People are not good at hiding things in “Your Monster,” with the playwright Jacob (Edmund Donovan) changing around a few letters of the name of his girlfriend Laura Franco (Melissa Barrera) to Laurie Francis, the lead character in his latest musical that she inspired. This would’ve been all well and good if Jacob hadn’t dumped Laura, in the middle of cancer treatments no less when he believed himself incapable of visiting her at the hospital while shepherding his beloved production to Broadway, and she can’t hide her anger with him, though she has trouble letting go of her role, either on-stage or off, deciding that it’s worth taking a chance on crashing the auditions when there’s no doubt after being a muse, she deserves her breakthrough as much as Jacob does. Writer/director Caroline Lindy makes for such a keen observer of this, likely because she turns out to be good at a bit of creative subterfuge herself in her feature debut, sending Laura back home to the empty brownstone of her absent mother as she recovers from her cancer treatments and finds alongside the stack of pies awaiting for her to provide comfort, there is also, after a few days, the reappearance of the beast (Tommy Dewey, in full wolfman regalia) that used to give her night terrors.

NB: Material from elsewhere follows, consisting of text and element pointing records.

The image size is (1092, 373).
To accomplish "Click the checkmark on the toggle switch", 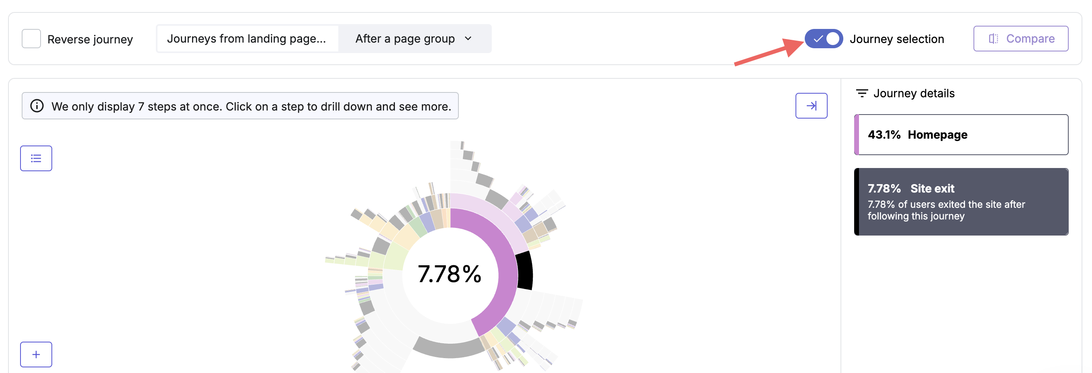I will (818, 39).

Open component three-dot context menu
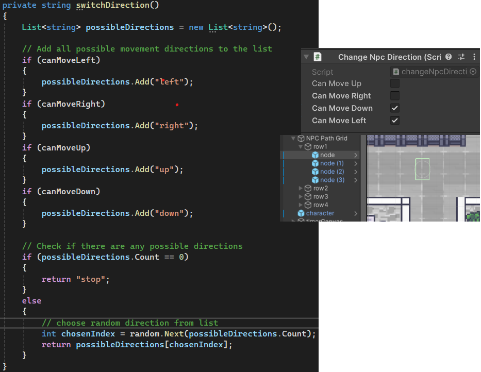[x=474, y=57]
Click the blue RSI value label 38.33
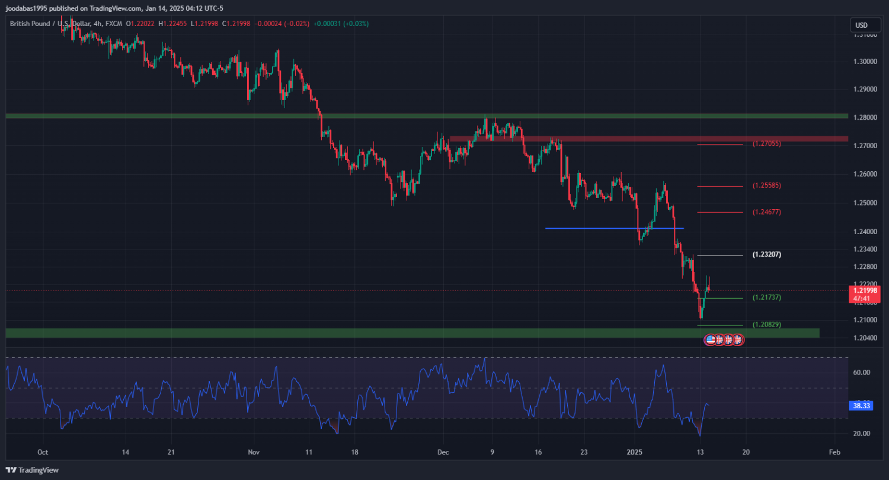This screenshot has width=889, height=480. click(861, 406)
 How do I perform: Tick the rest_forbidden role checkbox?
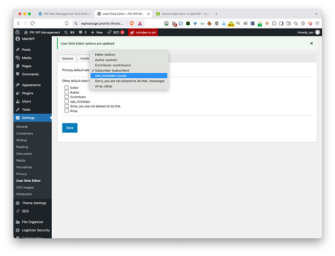[x=67, y=101]

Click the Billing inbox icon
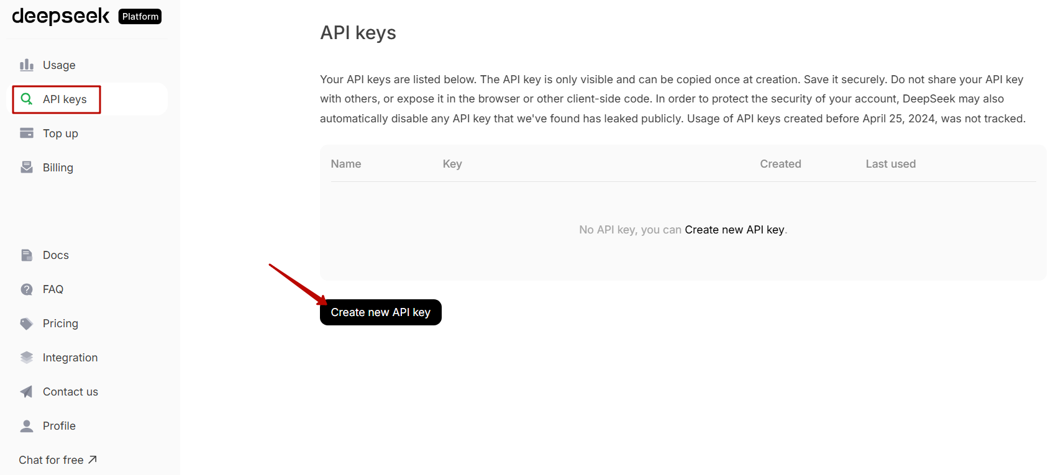pos(27,168)
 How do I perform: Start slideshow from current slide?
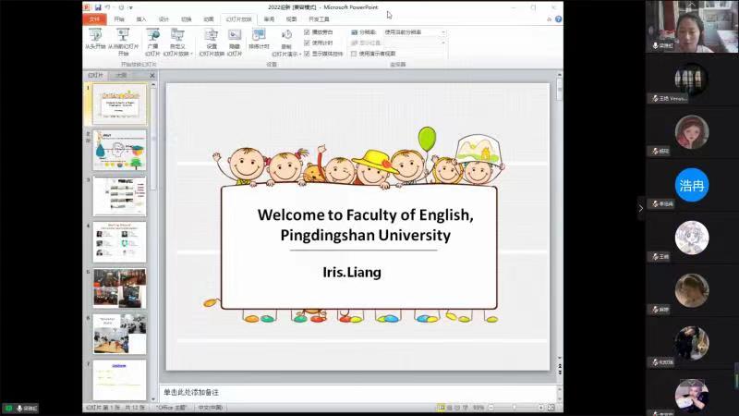coord(124,39)
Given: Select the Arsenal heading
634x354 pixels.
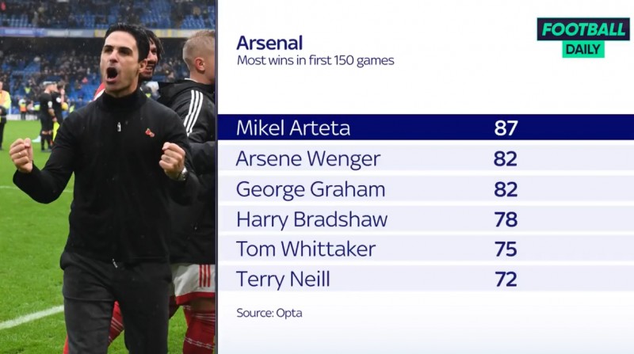Looking at the screenshot, I should pos(269,43).
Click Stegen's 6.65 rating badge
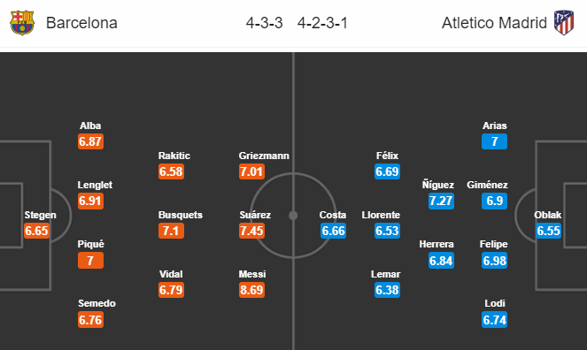 pos(36,231)
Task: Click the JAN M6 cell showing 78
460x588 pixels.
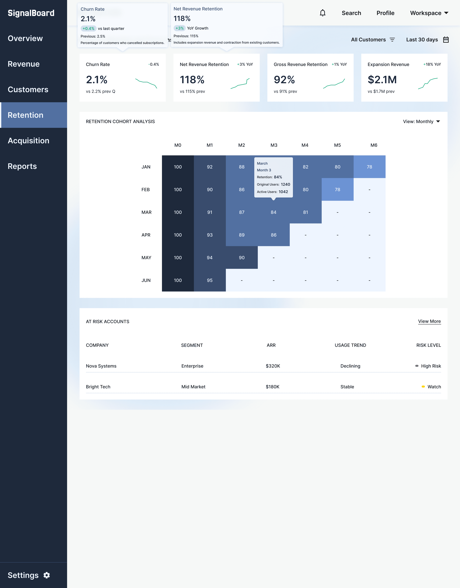Action: click(369, 167)
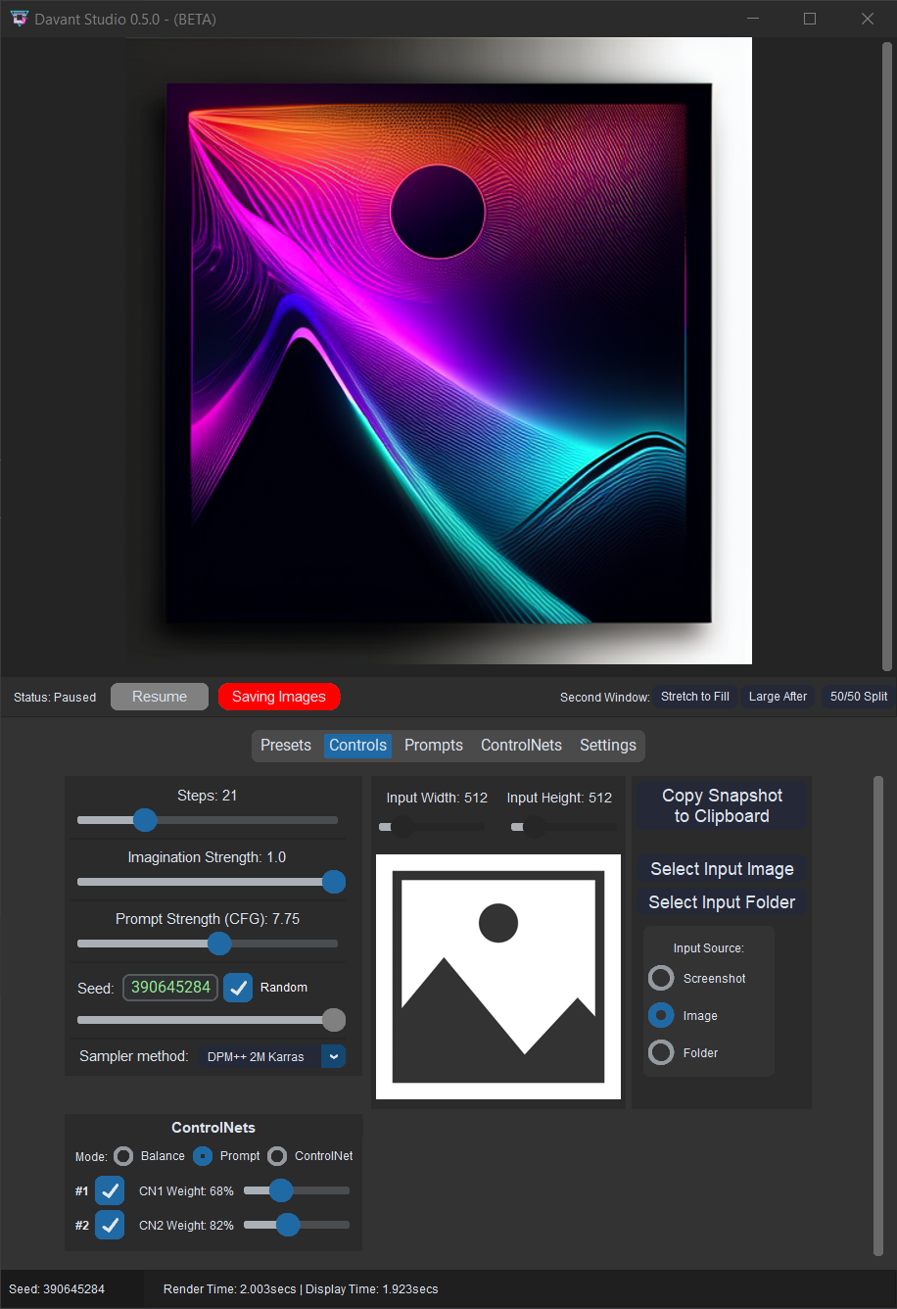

In the wickedly fun dark comedy, Laura learns to move towards what scares her the most, though the monster wouldn’t rank amongst the biggest fears in her life when she still has clinic visits and has to consider how she’ll move on after her professional and personal breakup with Jacob. Still, she can’t easily shake him, when in a shrewd touch among many in “Your Monster,” the creature wants the same level of stability that Laura does, given that they’re about the same age, and he’d prefer to lounge around these days than frighten people. Although he sets a two-week deadline to evacuate the premises, it comes and goes when he’s a little lazy and starts enjoying her company and while it takes a little more for her to say the same, she needs a scene partner to practice with if she wants to crash the auditions for Jacob’s “The House of Good Women,” and upon landing a place in the ensemble against all odds, to calm her nerves rather than frazzle her as she watches her ex try to seduce the show’s leading lady (Meghann Fahy).

The fact that “The House of Good Women” could credibly play Broadway – you wouldn’t mind the film taking on another two hours to present the show in full based on the handful of original songs by Daniel and Patrick Lazour – is indicative of the level of detail that makes “Your Monster” play so well on the big screen, taking its fantastical premise and consistently locating the reality within it. After squaring off with Ghostface in “Scream” and belting out ballads in “In the Heights,” Barrera is uniquely suited for the role of Laura, able to tame a feral creature or an audience without breaking a sweat, and Dewey, who has excelled at undercutting his fierce demeanor with laid-back charm on shows such as “Casual,” is an endearing foil that makes one forget from time to time his character literally chews scenery (or people). At times, you may wish Lindy would actually go a little further with either the horror or the humor, but the filmmaker hardly lacks ambition in creating a cohesive world where there’s plenty of both and strikes a nice tonal balance that allows the film’s considerable heart to shine through. The only fear shown on either side of the camera is what Laura comes to embrace as her power, and if anything, what’s truly frightening in “Your Monster” is the talent that’s on display.

“Your Monster” will screen again at the Sundance Film Festival on January 25th at 4:30 pm at the Library Center Theatre in Park City and January 26th at 9 pm at the Rose Wagner Center in Salt Lake City.